MATERIAL SUPPLIED: Begin
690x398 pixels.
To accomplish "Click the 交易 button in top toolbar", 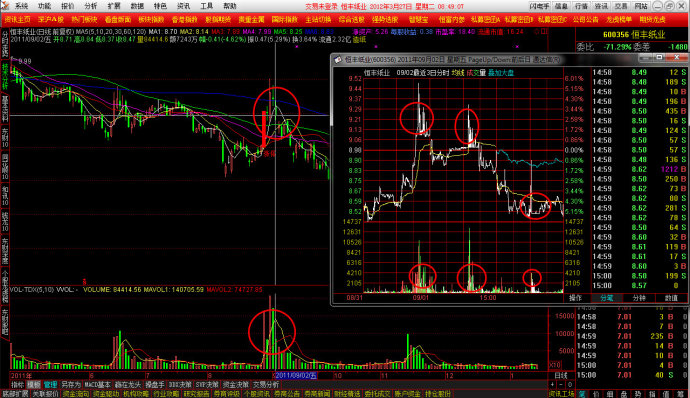I will click(621, 6).
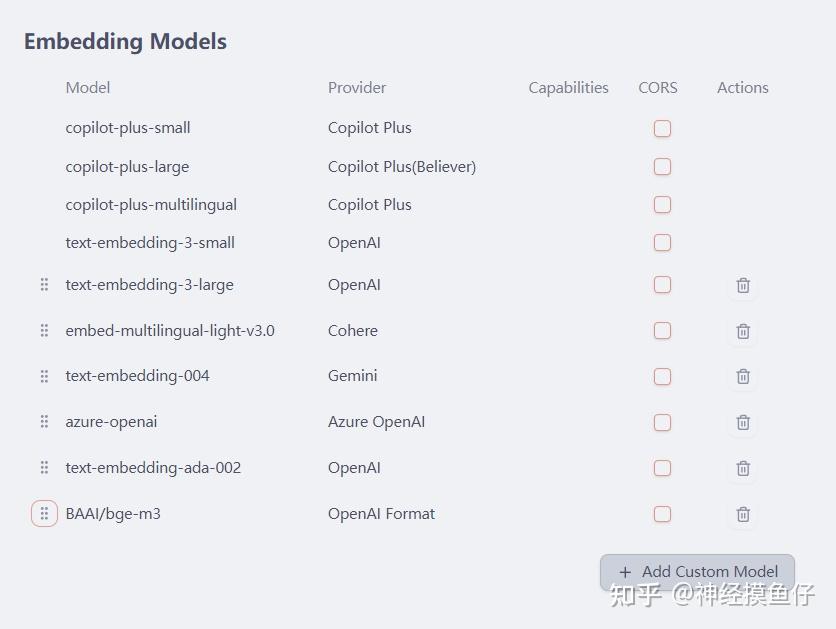
Task: Toggle CORS checkbox for copilot-plus-large
Action: [662, 167]
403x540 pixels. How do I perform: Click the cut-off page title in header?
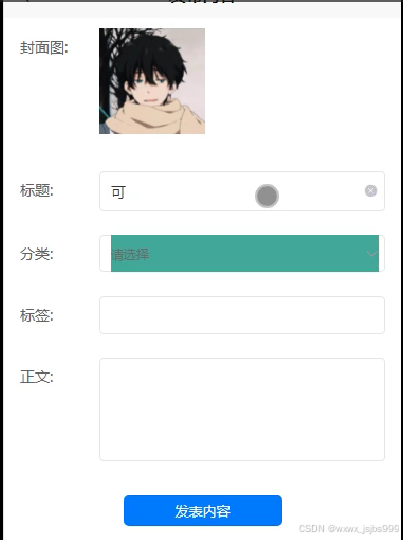pos(203,2)
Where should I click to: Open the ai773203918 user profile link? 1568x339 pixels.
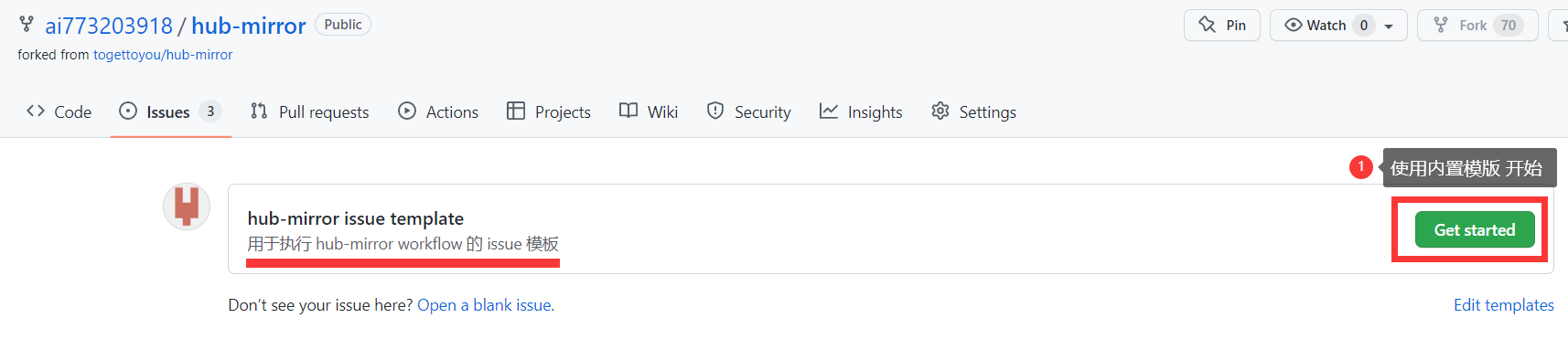109,26
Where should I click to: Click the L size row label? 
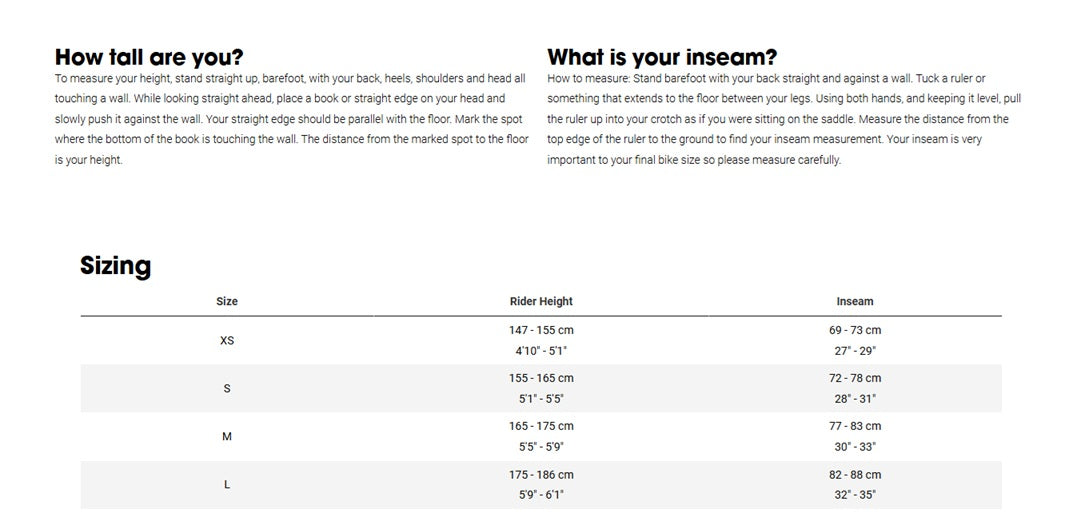[227, 485]
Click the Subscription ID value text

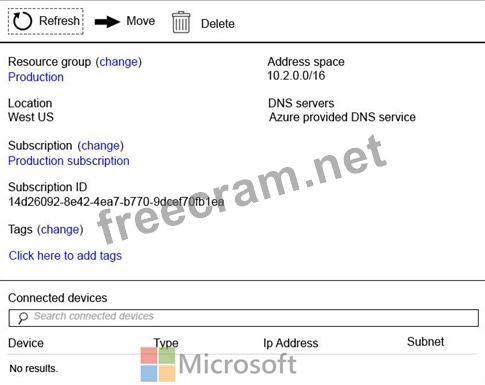tap(116, 202)
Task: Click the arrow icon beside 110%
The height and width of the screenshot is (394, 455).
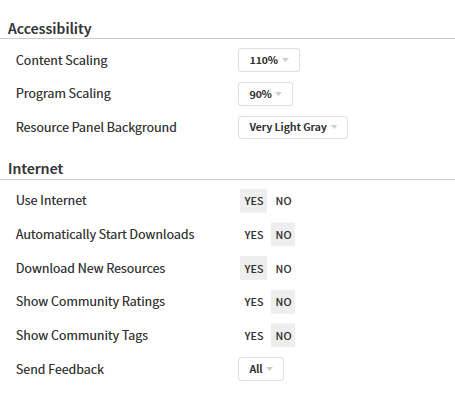Action: pyautogui.click(x=285, y=60)
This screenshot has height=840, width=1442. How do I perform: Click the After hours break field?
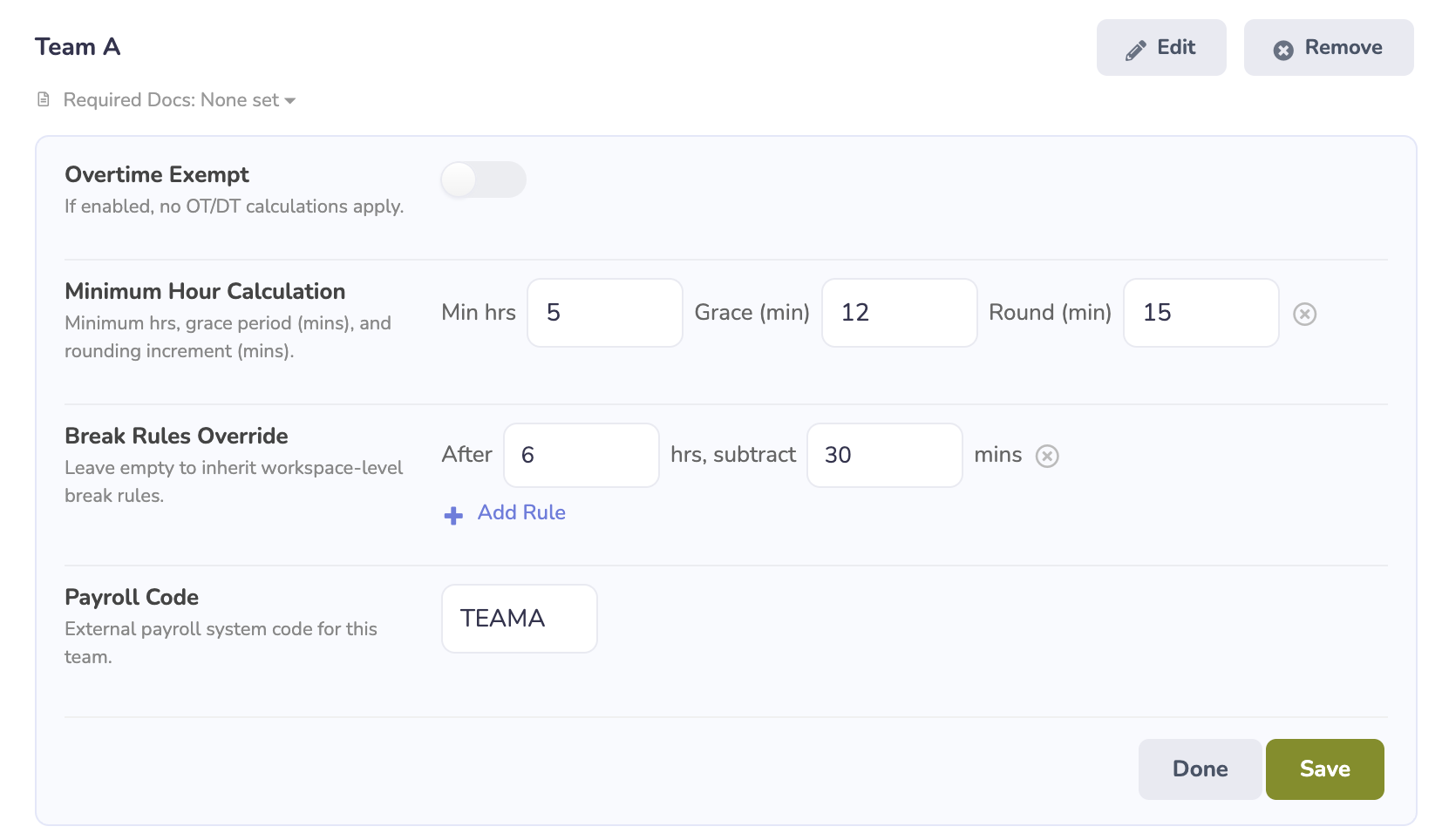click(581, 456)
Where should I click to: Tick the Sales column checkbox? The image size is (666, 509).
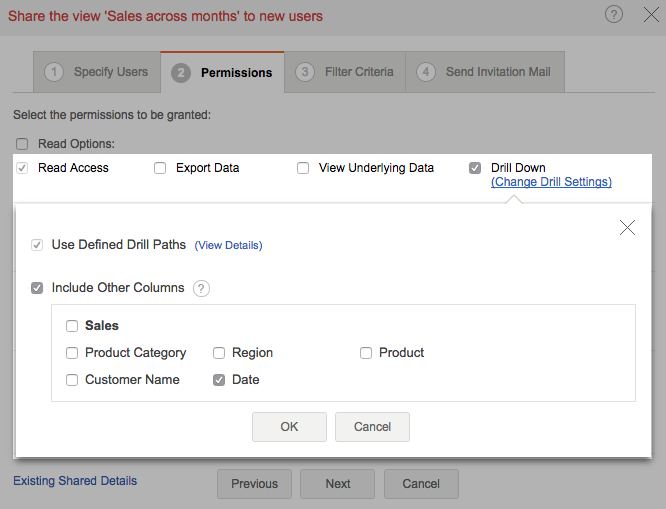click(72, 326)
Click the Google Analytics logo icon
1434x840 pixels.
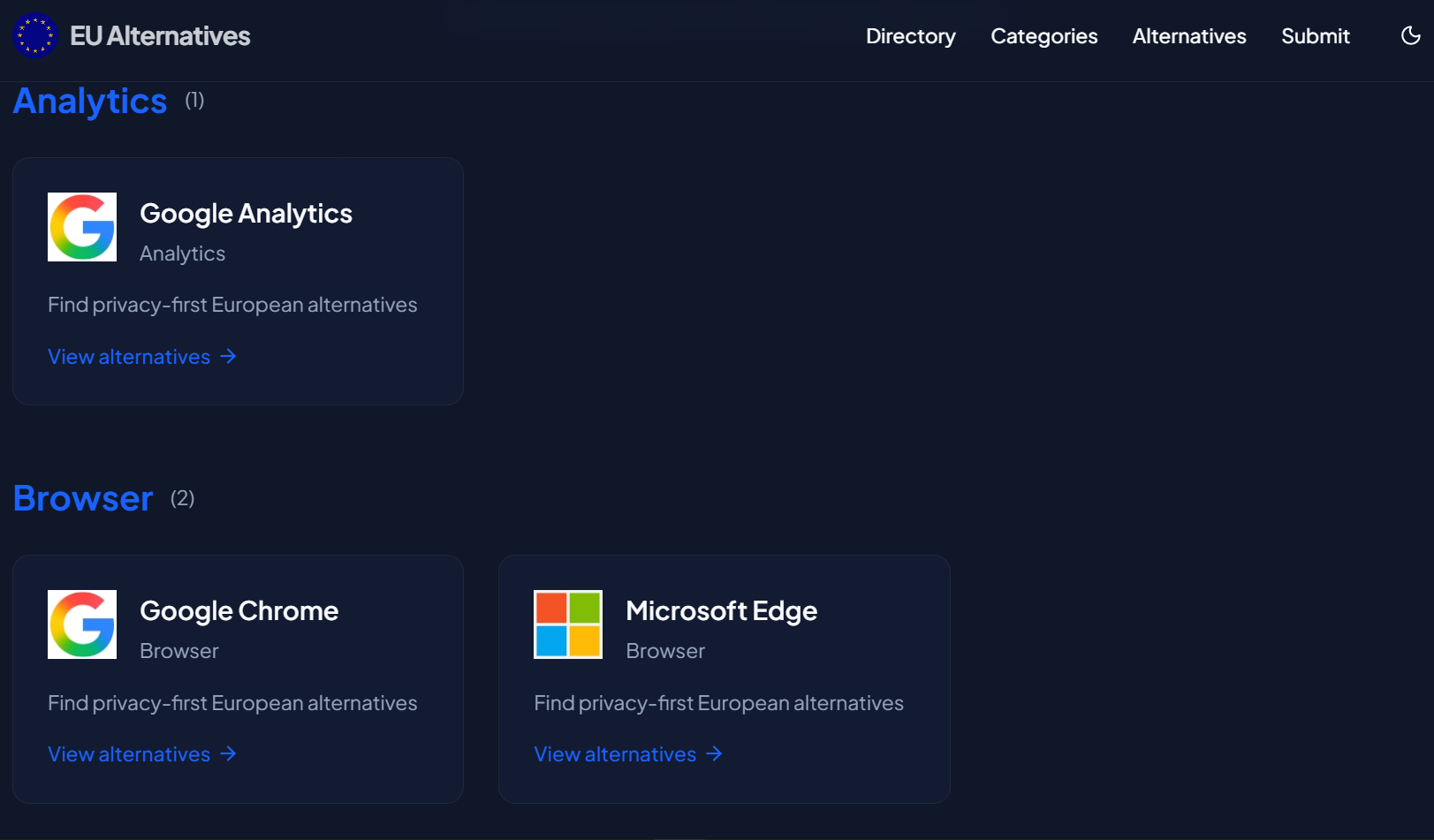[82, 227]
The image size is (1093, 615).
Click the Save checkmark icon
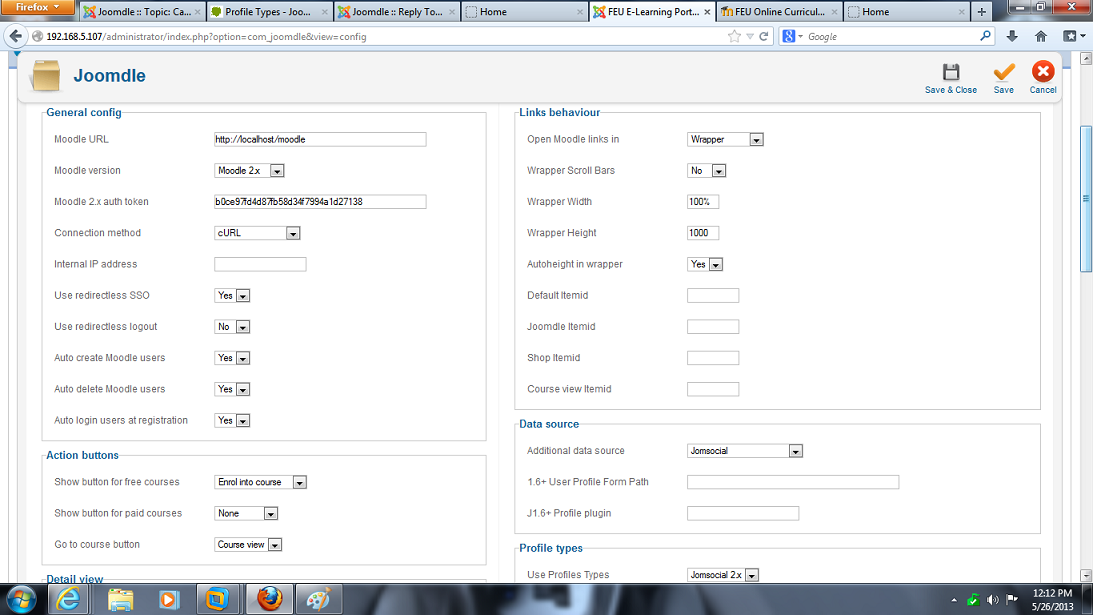pyautogui.click(x=1003, y=73)
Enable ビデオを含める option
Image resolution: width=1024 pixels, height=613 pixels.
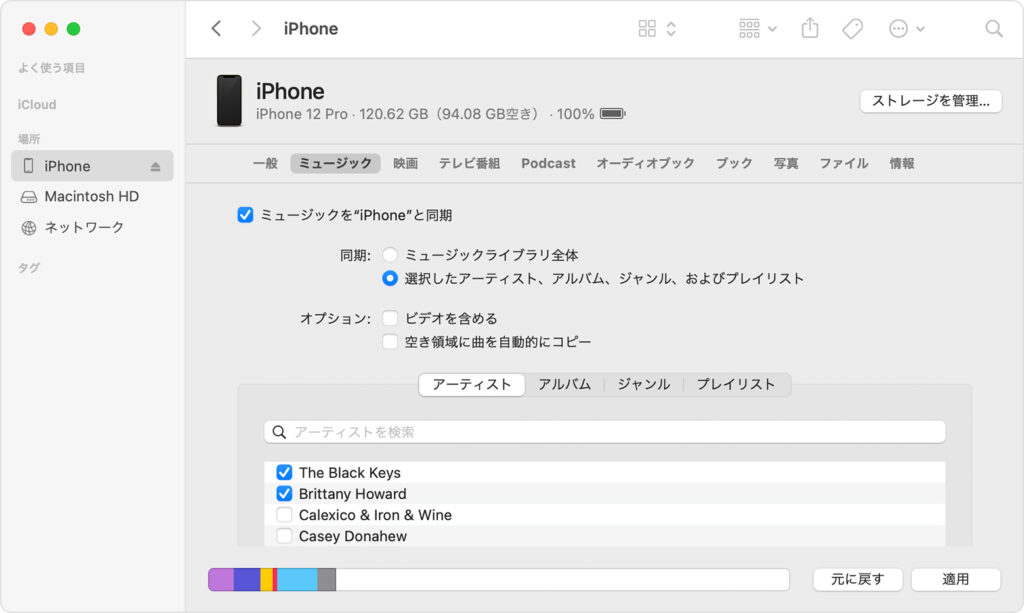pos(390,318)
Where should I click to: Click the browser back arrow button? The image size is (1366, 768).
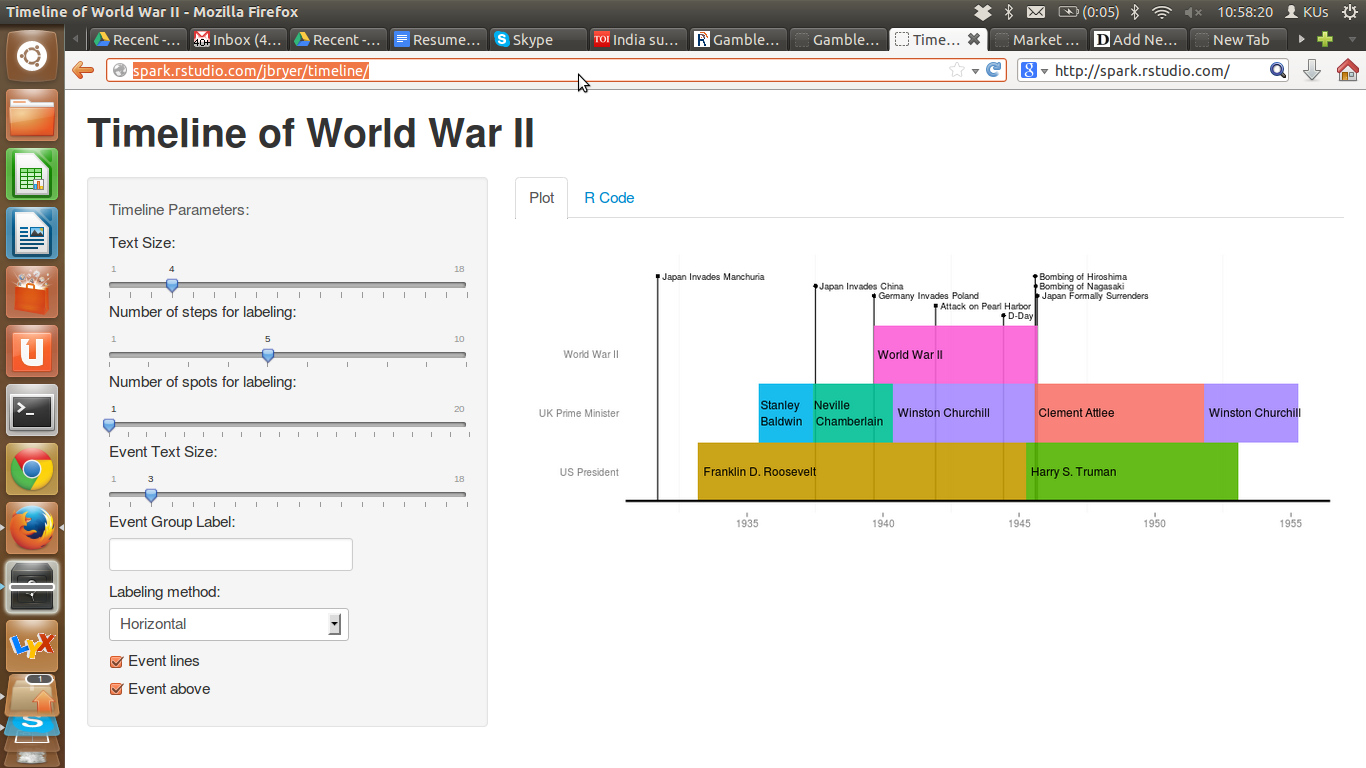[x=83, y=70]
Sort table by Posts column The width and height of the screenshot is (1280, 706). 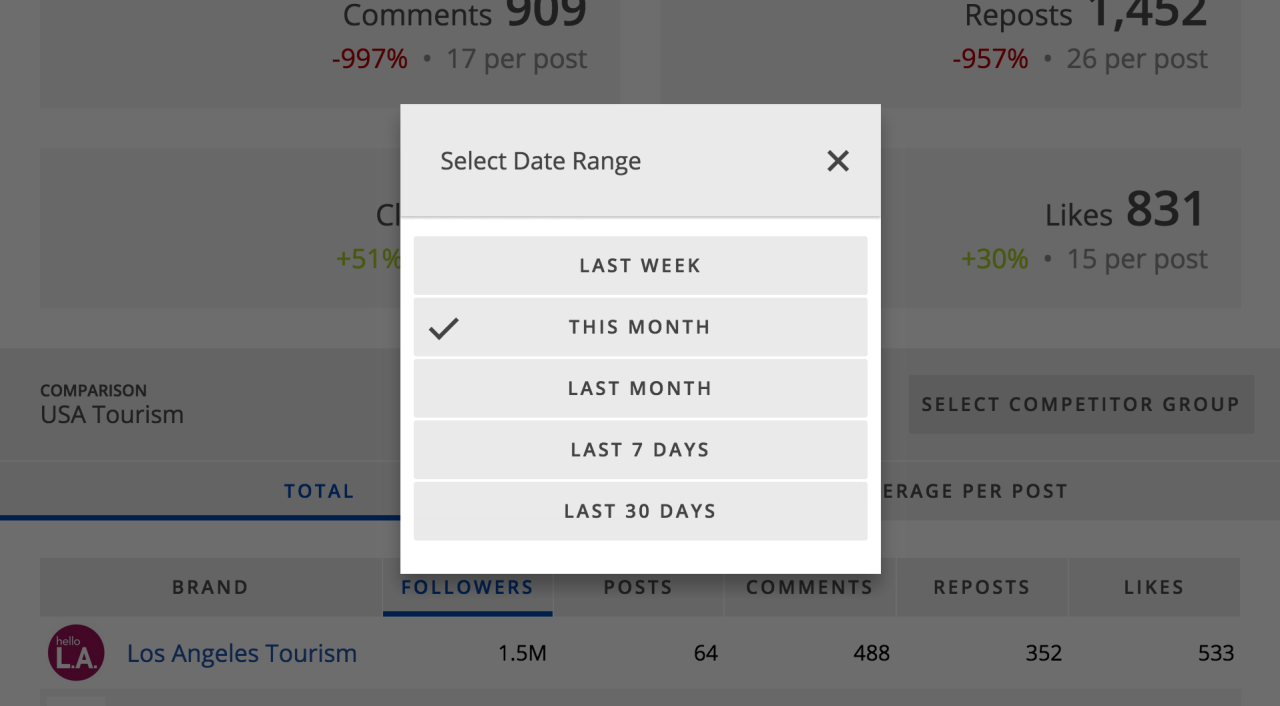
MATERIAL SUPPLIED: End
▶ [DIRECTIONS]
The expected output is every line from the line where "403x540 pixels. How" appears to the final line of the material, unchanged and with no pictures.

▶ [RESPONSE BOX]
403x540 pixels. How do I perform: Click the cut-off page title in header?
pos(203,2)
Where should I click to: Open the ai773203918 user profile link? 1568x339 pixels.
109,26
Where should I click to: Click the L size row label? 
[227, 485]
Click the Subscription ID value text

tap(116, 202)
Task: Click the arrow icon beside 110%
The height and width of the screenshot is (394, 455).
Action: pyautogui.click(x=285, y=60)
This screenshot has height=840, width=1442. How do I perform: Click the After hours break field?
click(581, 456)
Where should I click to: Tick the Sales column checkbox? The image size is (666, 509).
click(72, 326)
Click the Google Analytics logo icon
1434x840 pixels.
[82, 227]
The image size is (1093, 615).
Click the Save checkmark icon
pyautogui.click(x=1003, y=73)
Enable ビデオを含める option
Image resolution: width=1024 pixels, height=613 pixels.
pos(390,318)
Where should I click to: Click the browser back arrow button? The image size is (1366, 768).
[x=83, y=70]
Sort table by Posts column The width and height of the screenshot is (1280, 706). 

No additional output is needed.